Python package to discover association rules in Pandas DataFrames.

This package implements the code of the paper `Discovering and ranking validation rules in supervisory data <https://github.com/wjwillemse/ruleminer/tree/main/docs/paper.pdf>`_ from Willem Jan Willemse and Annick van Ool.

Installation
------------

To install the package::

    pip install ruleminer

To install the package from Github::

    pip install -e git+https://github.com/wjwwillemse/ruleminer.git#egg=ruleminer

To use ruleminer in a project::

    import ruleminer

Usage
-----

.. list-table:: Some insurance undertakings data
   :widths: 25 25 20 20 20 20 20
   :header-rows: 1

   * - Name
     - Type
     - Assets
     - TP-life
     - TP-nonlife
     - Own funds
     - Excess
   * - Insurer 1
     - life insurer
     - 1000
     - 800
     - 0
     - 200
     - 200
   * - Insurer 2
     - non-life insurer
     - 4000
     - 0
     - 3200
     - 800
     - 800
   * - Insurer 3
     - non-life insurer
     - 800
     - 0
     - 700
     - 100
     - 100
   * - Insurer 4
     - life insurer
     - 2500
     - 1800
     - 0
     - 700
     - 700
   * - Insurer 5
     - non-life insurer
     - 2100
     - 0
     - 2200
     - 200
     - 200
   * - Insurer 6
     - life insurer
     - 9000
     - 8800
     - 0
     - 200
     - 200
   * - Insurer 7
     - non-life insurer
     - 9000
     - 0
     - 8800
     - 200
     - 200
   * - Insurer 8
     - life insurer
     - 9000
     - 8800
     - 0
     - 200
     - 200
   * - Insurer 9
     - non-life insurer
     - 9000
     - 8800
     - 0
     - 200
     - 200
   * - Insurer 10
     - life insurer
     - 9000
     - 0
     - 8800
     - 200
     - 199.99

Calculating metrics
-------------------

Take the rule::

    if ({"Type"} == "life_insurer") then ({"TP-life"} > 0)

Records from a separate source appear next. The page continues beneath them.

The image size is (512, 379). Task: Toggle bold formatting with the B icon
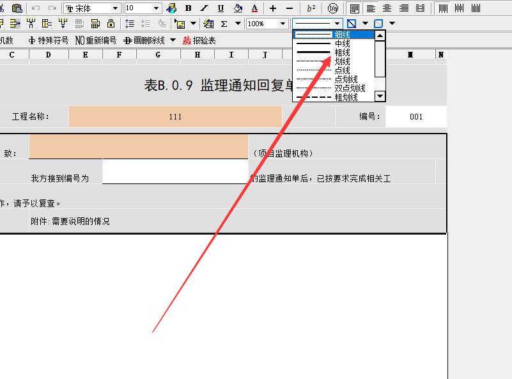(189, 8)
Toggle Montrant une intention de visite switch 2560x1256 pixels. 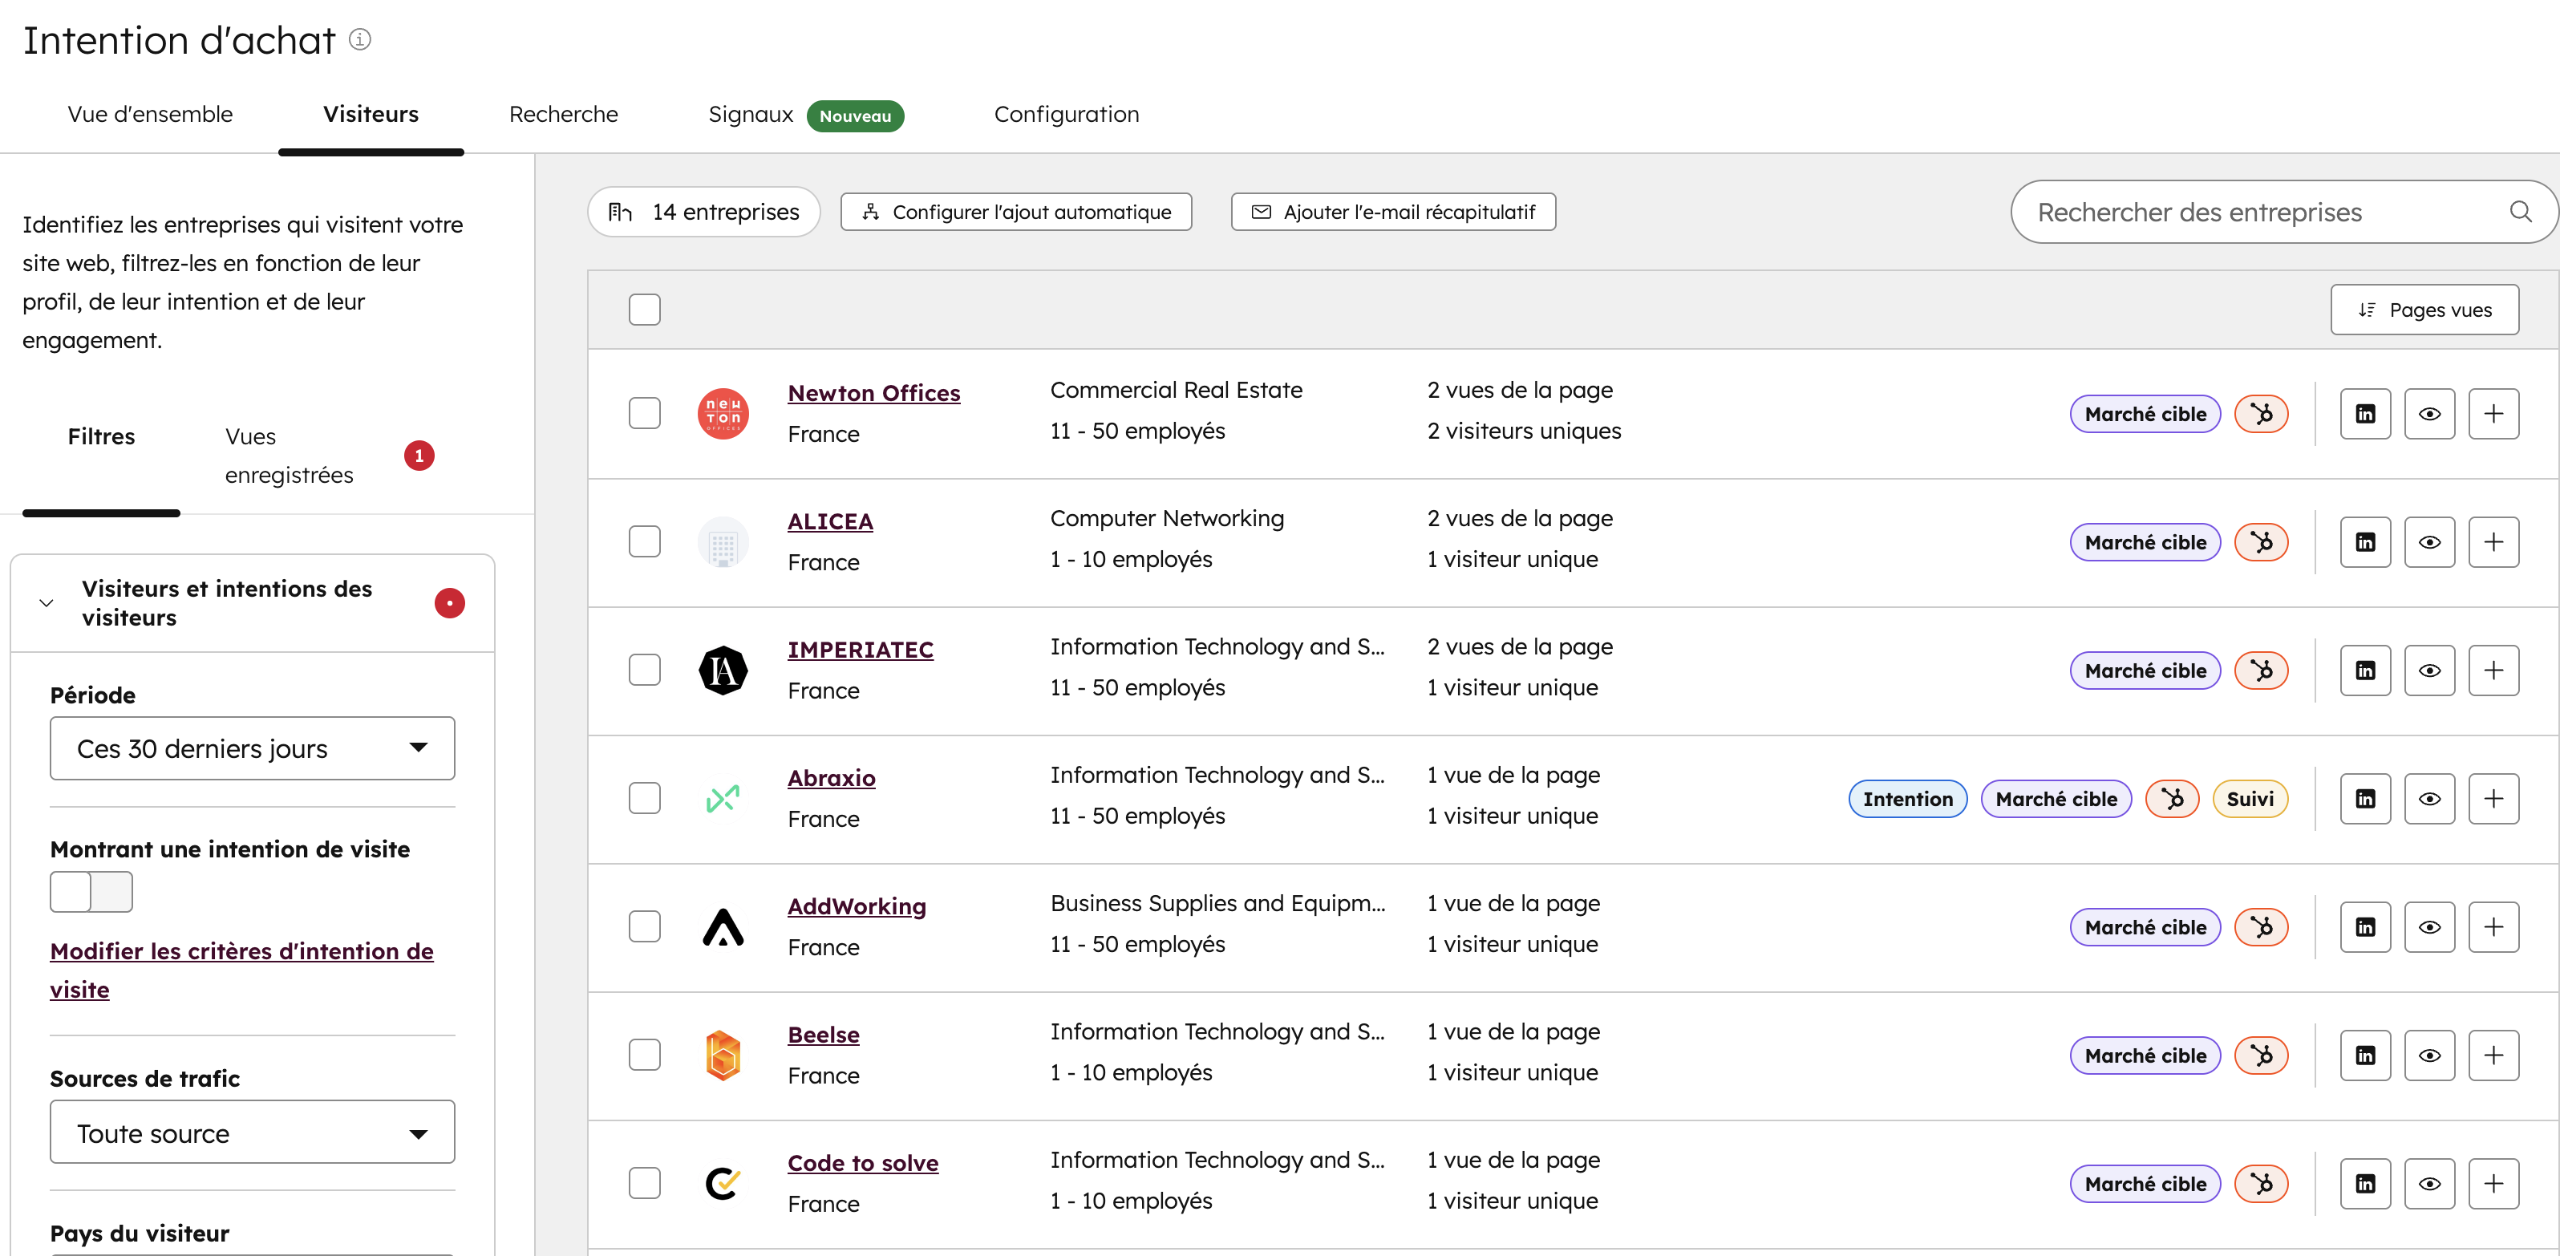[x=90, y=891]
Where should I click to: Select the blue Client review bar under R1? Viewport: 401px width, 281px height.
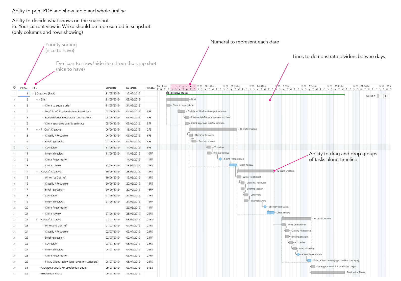pyautogui.click(x=233, y=165)
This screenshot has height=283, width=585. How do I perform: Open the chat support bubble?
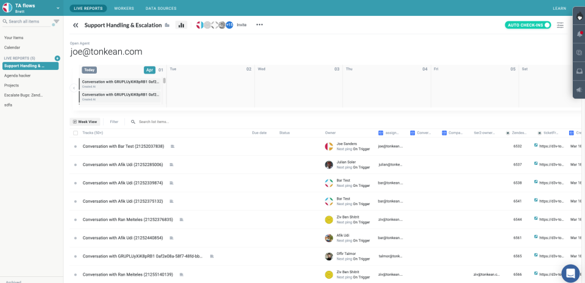tap(570, 273)
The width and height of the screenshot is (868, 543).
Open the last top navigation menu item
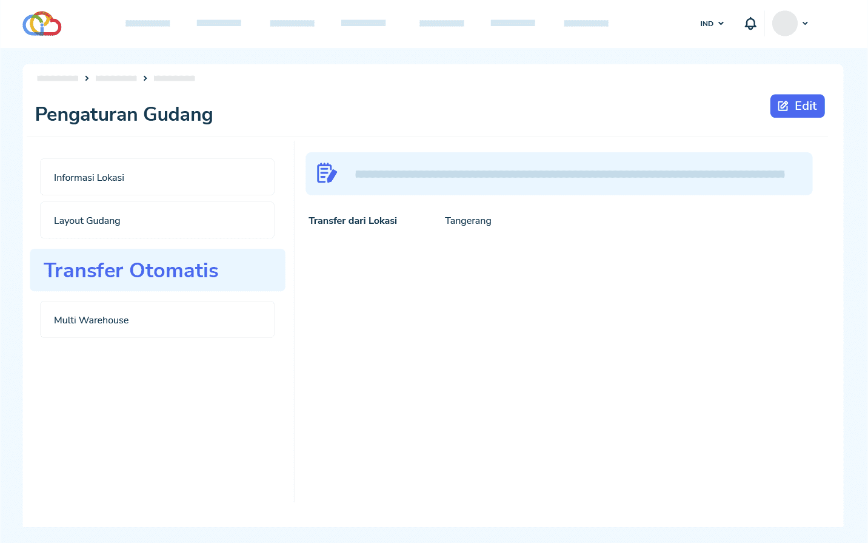click(586, 23)
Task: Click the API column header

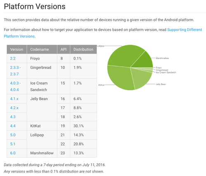Action: pyautogui.click(x=63, y=49)
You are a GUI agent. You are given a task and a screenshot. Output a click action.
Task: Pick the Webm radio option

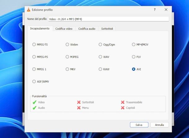67,45
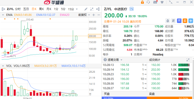Open more timeframe options after 15分
This screenshot has height=99, width=194.
[77, 9]
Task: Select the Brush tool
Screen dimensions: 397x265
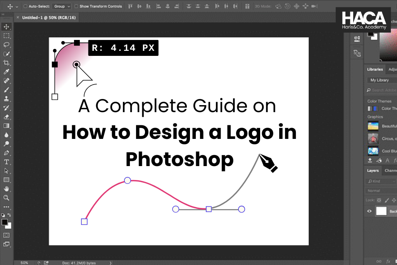Action: click(x=6, y=90)
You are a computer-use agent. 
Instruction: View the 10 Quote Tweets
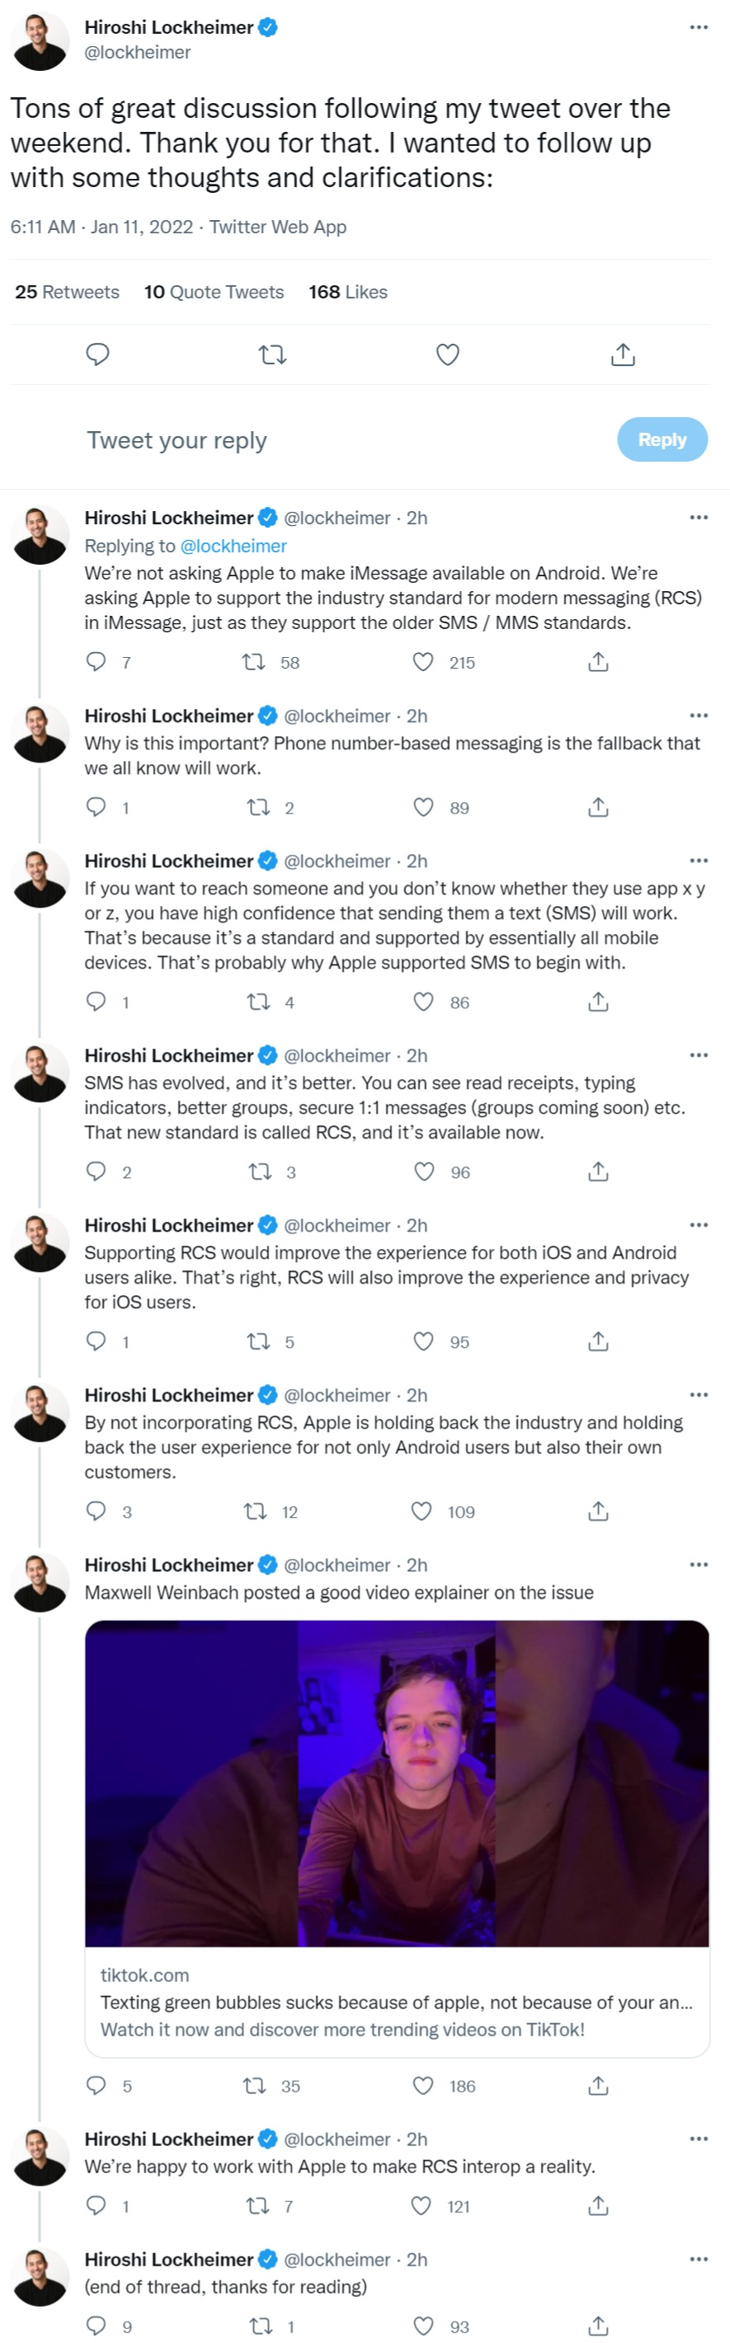click(x=214, y=292)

This rule says: if an insurer reports for column "Type" (noted by the curved brackets) the value "life_insurer" then the value of the column "TP-life" should be higher than zero. 

With the code::

    templates = [{'expression': 'if ({"Type"} == "life_insurer") then ({"TP-life"} > 0)'}]
    
    r = ruleminer.RuleMiner(templates=templates, data=df)

you can generate the rule metrics of this rule given the data in the DataFrame above (available with r.rules).

.. list-table:: Generated rules (1)
   :widths: 20 40 20 20 20 15 15
   :header-rows: 1

   * - id
     - definition
     - status
     - abs support
     - abs exceptions
     - confidence
     - encodings
   * - 1
     - if ({"Type"} == "life_insurer") then ({"TP-life"} > 0)
     - None
     - 5
     - 0
     - 1
     - {}

There are 5 rows in the data that support this rule. There are no exceptions (i.e. where the if-clause is satisfied, but not the then-clause), so this rule has confidence 1.

Generating rules
----------------

You can define rule templates that contain regular expressions for column names and strings. The package will then generate rules that satisfy the rule template with matching column names and strings from the DataFrame. For example column regex::

    {"T.*"}

will satisfy column names::

    {"Type"}, {"TP-life"}, {"TP-nonlife"}

So, if you apply the following rule ::

    if ({"T.*"} == ".*") then ({"TP.*"} > 0)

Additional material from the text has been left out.